----- Supplied material

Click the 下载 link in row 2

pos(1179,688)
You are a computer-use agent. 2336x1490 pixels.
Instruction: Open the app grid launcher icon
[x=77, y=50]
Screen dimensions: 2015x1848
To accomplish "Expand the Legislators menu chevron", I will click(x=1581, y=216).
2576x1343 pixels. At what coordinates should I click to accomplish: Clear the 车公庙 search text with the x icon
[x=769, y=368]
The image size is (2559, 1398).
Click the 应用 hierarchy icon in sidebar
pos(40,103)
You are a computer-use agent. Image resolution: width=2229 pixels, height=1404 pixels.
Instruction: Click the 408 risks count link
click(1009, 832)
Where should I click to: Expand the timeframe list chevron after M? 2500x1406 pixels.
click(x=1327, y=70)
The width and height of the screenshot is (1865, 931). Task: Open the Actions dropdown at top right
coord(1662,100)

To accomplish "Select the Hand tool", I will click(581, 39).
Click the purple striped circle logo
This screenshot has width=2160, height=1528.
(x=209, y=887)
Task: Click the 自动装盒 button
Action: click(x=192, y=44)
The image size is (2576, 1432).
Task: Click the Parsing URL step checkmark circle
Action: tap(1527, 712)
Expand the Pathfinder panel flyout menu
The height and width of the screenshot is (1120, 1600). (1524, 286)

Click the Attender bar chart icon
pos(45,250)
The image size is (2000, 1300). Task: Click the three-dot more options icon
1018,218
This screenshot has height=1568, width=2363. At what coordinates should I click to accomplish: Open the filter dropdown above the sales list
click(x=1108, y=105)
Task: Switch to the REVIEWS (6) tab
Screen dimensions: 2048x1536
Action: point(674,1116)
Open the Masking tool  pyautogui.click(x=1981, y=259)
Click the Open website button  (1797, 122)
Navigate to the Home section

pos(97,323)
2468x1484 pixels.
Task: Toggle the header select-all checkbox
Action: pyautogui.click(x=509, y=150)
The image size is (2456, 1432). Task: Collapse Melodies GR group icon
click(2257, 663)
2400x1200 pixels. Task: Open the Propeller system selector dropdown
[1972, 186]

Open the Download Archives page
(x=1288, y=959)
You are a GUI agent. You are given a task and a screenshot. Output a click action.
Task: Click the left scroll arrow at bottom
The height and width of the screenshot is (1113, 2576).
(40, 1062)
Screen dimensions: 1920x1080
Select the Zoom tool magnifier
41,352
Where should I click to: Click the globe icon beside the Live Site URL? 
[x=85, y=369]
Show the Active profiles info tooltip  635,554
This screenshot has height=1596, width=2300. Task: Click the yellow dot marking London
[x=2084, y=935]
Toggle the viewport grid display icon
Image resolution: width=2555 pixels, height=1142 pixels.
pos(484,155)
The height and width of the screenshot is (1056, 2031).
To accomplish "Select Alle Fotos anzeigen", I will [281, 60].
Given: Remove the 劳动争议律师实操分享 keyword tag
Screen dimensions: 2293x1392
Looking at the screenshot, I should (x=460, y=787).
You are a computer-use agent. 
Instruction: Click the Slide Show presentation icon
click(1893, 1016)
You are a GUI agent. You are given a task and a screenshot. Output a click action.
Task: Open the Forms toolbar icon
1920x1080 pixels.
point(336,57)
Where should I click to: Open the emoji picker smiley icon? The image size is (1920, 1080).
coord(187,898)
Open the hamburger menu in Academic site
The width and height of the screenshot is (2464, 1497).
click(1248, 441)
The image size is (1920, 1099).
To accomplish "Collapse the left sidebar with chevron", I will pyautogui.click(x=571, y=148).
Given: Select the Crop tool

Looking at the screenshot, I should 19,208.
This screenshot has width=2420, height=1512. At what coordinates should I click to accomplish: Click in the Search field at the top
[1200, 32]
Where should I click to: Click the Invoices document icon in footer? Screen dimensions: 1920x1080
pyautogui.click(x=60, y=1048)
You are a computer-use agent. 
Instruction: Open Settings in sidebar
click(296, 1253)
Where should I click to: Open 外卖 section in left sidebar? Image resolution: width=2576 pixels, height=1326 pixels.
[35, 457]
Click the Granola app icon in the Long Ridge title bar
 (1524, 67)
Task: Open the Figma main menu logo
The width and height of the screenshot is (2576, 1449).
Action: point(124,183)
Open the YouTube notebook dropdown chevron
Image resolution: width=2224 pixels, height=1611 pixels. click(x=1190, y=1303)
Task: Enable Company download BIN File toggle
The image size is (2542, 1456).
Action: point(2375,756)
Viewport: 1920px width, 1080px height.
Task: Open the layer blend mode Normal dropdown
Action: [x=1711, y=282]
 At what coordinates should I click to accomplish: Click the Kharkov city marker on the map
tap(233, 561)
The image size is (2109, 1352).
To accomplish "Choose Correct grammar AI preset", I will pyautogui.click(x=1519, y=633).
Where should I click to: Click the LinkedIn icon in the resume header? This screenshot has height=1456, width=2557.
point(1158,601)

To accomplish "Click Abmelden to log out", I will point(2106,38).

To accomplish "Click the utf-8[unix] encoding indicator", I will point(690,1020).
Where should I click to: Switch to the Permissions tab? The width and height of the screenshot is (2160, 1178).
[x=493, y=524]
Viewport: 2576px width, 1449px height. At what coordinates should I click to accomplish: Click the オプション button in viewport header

----------

Output the entire data exactly, line for line.

> Result below:
Click the 下载 link in row 2

pos(1179,688)
You are a computer-use agent. 2336x1490 pixels.
Instruction: Open the app grid launcher icon
[x=77, y=50]
Screen dimensions: 2015x1848
To accomplish "Expand the Legislators menu chevron", I will click(x=1581, y=216).
2576x1343 pixels. At what coordinates should I click to accomplish: Clear the 车公庙 search text with the x icon
[x=769, y=368]
The image size is (2559, 1398).
Click the 应用 hierarchy icon in sidebar
pos(40,103)
You are a computer-use agent. Image resolution: width=2229 pixels, height=1404 pixels.
Instruction: Click the 408 risks count link
click(1009, 832)
Where should I click to: Expand the timeframe list chevron after M? 2500x1406 pixels.
click(x=1327, y=70)
The width and height of the screenshot is (1865, 931). Task: Open the Actions dropdown at top right
coord(1662,100)

To accomplish "Select the Hand tool", I will click(581, 39).
Click the purple striped circle logo
This screenshot has width=2160, height=1528.
(x=209, y=887)
Task: Click the 自动装盒 button
Action: click(x=192, y=44)
The image size is (2576, 1432).
Task: Click the Parsing URL step checkmark circle
Action: tap(1527, 712)
Expand the Pathfinder panel flyout menu
The height and width of the screenshot is (1120, 1600). (1524, 286)

Click the Attender bar chart icon
pos(45,250)
The image size is (2000, 1300). Task: Click the three-dot more options icon
1018,218
This screenshot has height=1568, width=2363. At what coordinates should I click to accomplish: Open the filter dropdown above the sales list
click(x=1108, y=105)
Task: Switch to the REVIEWS (6) tab
Screen dimensions: 2048x1536
Action: point(674,1116)
Open the Masking tool  pyautogui.click(x=1981, y=259)
Click the Open website button  (1797, 122)
Navigate to the Home section

pos(97,323)
2468x1484 pixels.
Task: Toggle the header select-all checkbox
Action: pyautogui.click(x=509, y=150)
The image size is (2456, 1432). Task: Collapse Melodies GR group icon
click(2257, 663)
2400x1200 pixels. Task: Open the Propeller system selector dropdown
[1972, 186]

Open the Download Archives page
(x=1288, y=959)
You are a GUI agent. You are given a task and a screenshot. Output a click action.
Task: Click the left scroll arrow at bottom
The height and width of the screenshot is (1113, 2576).
(40, 1062)
Screen dimensions: 1920x1080
Select the Zoom tool magnifier
41,352
Where should I click to: Click the globe icon beside the Live Site URL? 
[x=85, y=369]
Show the Active profiles info tooltip  635,554
This screenshot has height=1596, width=2300. Task: Click the yellow dot marking London
[x=2084, y=935]
Toggle the viewport grid display icon
Image resolution: width=2555 pixels, height=1142 pixels.
pos(484,155)
The height and width of the screenshot is (1056, 2031).
To accomplish "Select Alle Fotos anzeigen", I will [281, 60].
Given: Remove the 劳动争议律师实操分享 keyword tag
Screen dimensions: 2293x1392
Looking at the screenshot, I should (x=460, y=787).
You are a computer-use agent. 
Instruction: Click the Slide Show presentation icon
click(1893, 1016)
You are a GUI agent. You are given a task and a screenshot. Output a click action.
Task: Open the Forms toolbar icon
1920x1080 pixels.
point(336,57)
Where should I click to: Open the emoji picker smiley icon? The image size is (1920, 1080).
coord(187,898)
Open the hamburger menu in Academic site
The width and height of the screenshot is (2464, 1497).
click(1248, 441)
The image size is (1920, 1099).
To accomplish "Collapse the left sidebar with chevron", I will pyautogui.click(x=571, y=148).
Given: Select the Crop tool

Looking at the screenshot, I should 19,208.
This screenshot has width=2420, height=1512. At what coordinates should I click to accomplish: Click in the Search field at the top
[1200, 32]
Where should I click to: Click the Invoices document icon in footer? Screen dimensions: 1920x1080
pyautogui.click(x=60, y=1048)
You are a computer-use agent. 
Instruction: Open Settings in sidebar
click(296, 1253)
Where should I click to: Open 外卖 section in left sidebar? Image resolution: width=2576 pixels, height=1326 pixels.
[35, 457]
Click the Granola app icon in the Long Ridge title bar
 (1524, 67)
Task: Open the Figma main menu logo
The width and height of the screenshot is (2576, 1449).
Action: point(124,183)
Open the YouTube notebook dropdown chevron
Image resolution: width=2224 pixels, height=1611 pixels. click(x=1190, y=1303)
Task: Enable Company download BIN File toggle
The image size is (2542, 1456).
Action: point(2375,756)
Viewport: 1920px width, 1080px height.
Task: Open the layer blend mode Normal dropdown
Action: [x=1711, y=282]
 At what coordinates should I click to accomplish: Click the Kharkov city marker on the map
tap(233, 561)
The image size is (2109, 1352).
To accomplish "Choose Correct grammar AI preset", I will pyautogui.click(x=1519, y=633).
Where should I click to: Click the LinkedIn icon in the resume header? This screenshot has height=1456, width=2557.
point(1158,601)

To accomplish "Click Abmelden to log out", I will point(2106,38).

To accomplish "Click the utf-8[unix] encoding indicator", I will point(690,1020).
Where should I click to: Switch to the Permissions tab? The width and height of the screenshot is (2160, 1178).
[x=493, y=524]
Viewport: 2576px width, 1449px height. At what coordinates should I click to accomplish: Click the オプション button in viewport header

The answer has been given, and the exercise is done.